Plan C pills make abortions more accessible
In some European countries, such as Finland, medication abortions account for up to 90% of all abortion procedures. Many healthcare providers recommend medication abortions to their patients seeking this type of care—as it may be preferable over a uterine aspiration in some cases.
Add to that, Plan C pills offer additional benefits: they’re more accessible, much more affordable (pills can cost $40-$105; uterine aspiration typically costs upwards of $500) and can be self-managed at home. That self-management factor is hugely important, considering we're now living in a post-Roe world, where abortion clinics across the country are forced to shutter.
Resources for finding Plan C
Resources for finding abortion pills are available via Planned Parenthood, Choix Health (which offers virtual clinician services for California, Illinois and Colorado) and Plan C, where you can enter your location and determine the best method of getting access to the medication, whether that’s clinician-supported or self-managed.

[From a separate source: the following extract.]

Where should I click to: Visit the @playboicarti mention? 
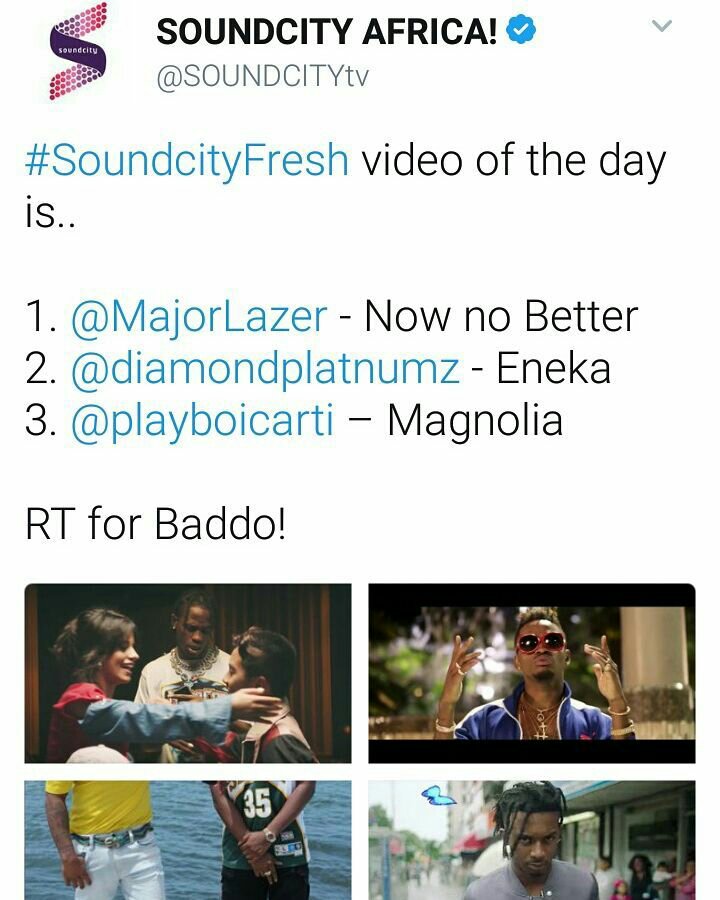[x=202, y=421]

In some states, you can visit a clinic or seek support from an online clinician then take the pills at home, in other cases, you can order the pills for delivery to your home without consulting a healthcare provider. Plan C also has a list of online resources, such as The M+A Hotline, that are available for additional support.
Abortion care is healthcare. “Like all patients, women obtaining abortion are entitled to privacy, dignity, respect, and support,” writes The American College of Obstetricians and Gynecologists (ACOG). Plan C offers them just that.
A version of this story was published December 3, 2021. It has been updated.